ВЫБРАННЫЙ ФРАГМЕНТ:
Представленную в “Золотой ветви” систему аргументации с полным правом можно назвать частью фундамента современной культуры (хотя бы в метафорическом смысле), хотя многие специалисты могут оспаривать ее частично или полностью, а пользующиеся ею просто образованные люди могут вообще ничего не знать о ее происхождении. Если говорить коротко, то главный замысел этой работы заключается в том, чтобы объяснить любопытный обычай ритуального поединка, который, согласно древним текстам, практиковался в античные времена в расположенном неподалеку от Рима городке Ариция. В роще подле озера Неми постоянно бдит “жрец” в ожидании претендента, желающего оспорить его положение. Закон этого места гласил, что любой добравшийся до рощи беглый раб получит свободу, если сумеет убить ее хранителя. Однако вместе со свободой он получает и обязанности жреца, а значит теперь он сам должен будет убивать или быть убитым. Фрэзер полагает, что этот обычай нельзя понять, опираясь единственно и целиком на концепции древнеримской религии; напротив — его элементы следует рассматривать с применением сравнительного метода, приводя примеры схожих ритуалов в “первобытных” обществах. Фрэзер утверждает, что хранитель рощи был царем-жрецом, который (как и все аналогичные фигуры в первобытных обществах) буквально воплощал в себе благополучие всего сообщества, а потому его жизнь и здоровье должны сохраняться любой ценой. Это ведет к рассмотрению фактических и символических (вроде табу, магии, жертвоприношения и изгнания козла отпущения) стратегий, с помощью которых такие сообщества старались уберечь царя от немощей или смерти. В центре работы — очень длинный анализ мифо-ритуального комплекса в религиях древнего восточного Средиземноморья, сконцентрированный на мотивах смерти и воскресении; основные темы этого комплекса часто драматически представлялись в противостоянии времен года и других церемониях, обеспечивающих плодородие. В этой связи подробно рассматриваются ритуалы, связанные с Аттисом, Адонисом, Осирисом и Дионисом. Всех этих персонажей Фрэзер понимает как божественных протагонистов одной и той же вечно и всюду повторяющейся драмы растительной жизни.

ИСХОДНЫЕ ДАННЫЕ:
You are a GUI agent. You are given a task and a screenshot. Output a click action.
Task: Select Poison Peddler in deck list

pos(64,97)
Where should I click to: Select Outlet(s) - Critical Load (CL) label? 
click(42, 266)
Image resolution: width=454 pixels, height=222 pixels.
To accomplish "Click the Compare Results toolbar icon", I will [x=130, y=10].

---

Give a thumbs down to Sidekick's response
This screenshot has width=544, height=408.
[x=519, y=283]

УСЛОВИЕ ЗАДАЧИ: Что, согласно фрагменту о «Золотой ветви», получал беглый раб, если ему удавалось убить хранителя рощи у озера Неми?

РЕШЕНИЕ ЗАДАЧИ: Свободу, а вместе с ней и обязанности жреца.